ある特定の実施形態において、培養またはDCT培地に添加される、NTP及び/またはdNTPまたはそれらの前駆体は、それぞれ独立に、約1μMから約50μMまで、または約1μMから約40μMまで、または約1μMから約35μMまで、または約1μMから約30μMまでの範囲の濃度で存在する。ある特定の実施形態において、培養またはDCT培地に添加される、NTP及び/またはdNTPまたはそれらの前駆体は、それぞれ独立に、約50μM以下、または約40μM以下、または約35μM以下、または約30μM以下、または約25μM以下、または約20μM以下、または約15μM以下、または約10μM以下、または約5μM以下の濃度で存在する(少なくとも1種のヌクレオシド三リン酸またはそれらの前駆体について少なくとも0.1μMが、「以下」は全てのヌクレオシド三リン酸またはそれらの前駆体が存在しないと解釈されるように意図されないよう、存在していると理解の上で)。
ある特定の実施形態において、培養培地に添加されるまたはNCT培地を構成する、NTP及び/またはdNTPまたはそれらの前駆体は、それぞれ独立して約5μMから約30μMの範囲の濃度で存在する。
ある特定の実施形態において、培養培地に添加される、またはNCT培地を構成する、NTP及び/またはdNTPまたはそれらの前駆体は、それぞれ独立して、約1μM、または約2μM、または約3μM、または約4μM、または約5μM、または約6μM、または約7μM、または約8μM、または約9μM、または約10μM、または約11μM、または約12μM、または約13μM、または約14μM、または約15μM、または約16μM、または約17μM、または約18μM、または約19μM、または約20μM、または約21μM、または約22μM、または約23μM、または約24μM、または約25μM、または約26μM、または約27μM、または約28μM、または約29μM、または約30μM、または約31μM、または約32μM、または約33μM、または約34μM、または約35μM、または約36μM、または約37μM、または約38μM、または約39μM、または約40μM、または約41μM、または約42μM、または約43μM、または約44μM、または約45μM、または約46μM、または約47μM、または約48μM、または約49μM、または約50μMの濃度で存在する。
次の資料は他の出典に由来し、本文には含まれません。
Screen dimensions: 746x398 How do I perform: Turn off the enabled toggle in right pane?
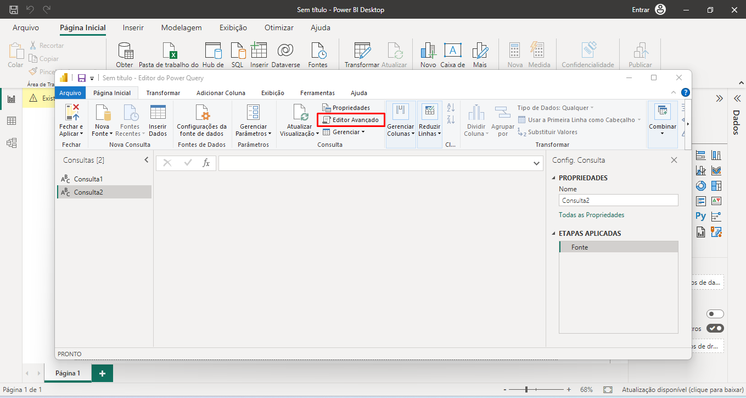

ある特定の実施形態において、培養培地に添加されるまたはNCT培地を構成する、NTP及び/またはdNTPまたはそれらの前駆体は、それぞれ約1μMから、または約2μMから、または約3μMから、または約4μMから、または約5μMから、約50μMまで、または約40μMまで、または約30μMまで、または約25μMまで、または約20μMまで、または約15μMまでの範囲の濃度で存在する。
ある特定の実施形態において、培養培地に添加されるまたはNCT培地を構成する、全てのNTP及び/またはdNTPまたはそれらの前駆体は、約1μMから、または約2μMから、または約3μMから、または約4μMから、または約5μMから、または約6μMから、または約7μMから、または約8μMから、または約9μMから、または約10μMから、または約11μMから、または約12μMから、または約13μMから、または約14μMから、または約15μMから、または約16μMから、または約17μMから、または約18μMから、または約19μMから、または約20μMから、約200μMまで、または約180μMまで、または約150μMまで、または約145μMまで、または約140μMまで、または約135μMまで、または約130μMまで、または約125μMまで、または約120μMまで、または約115μMまで、または約110μMまで、または約105μMまで、または約100μMまでの範囲の濃度で存在する。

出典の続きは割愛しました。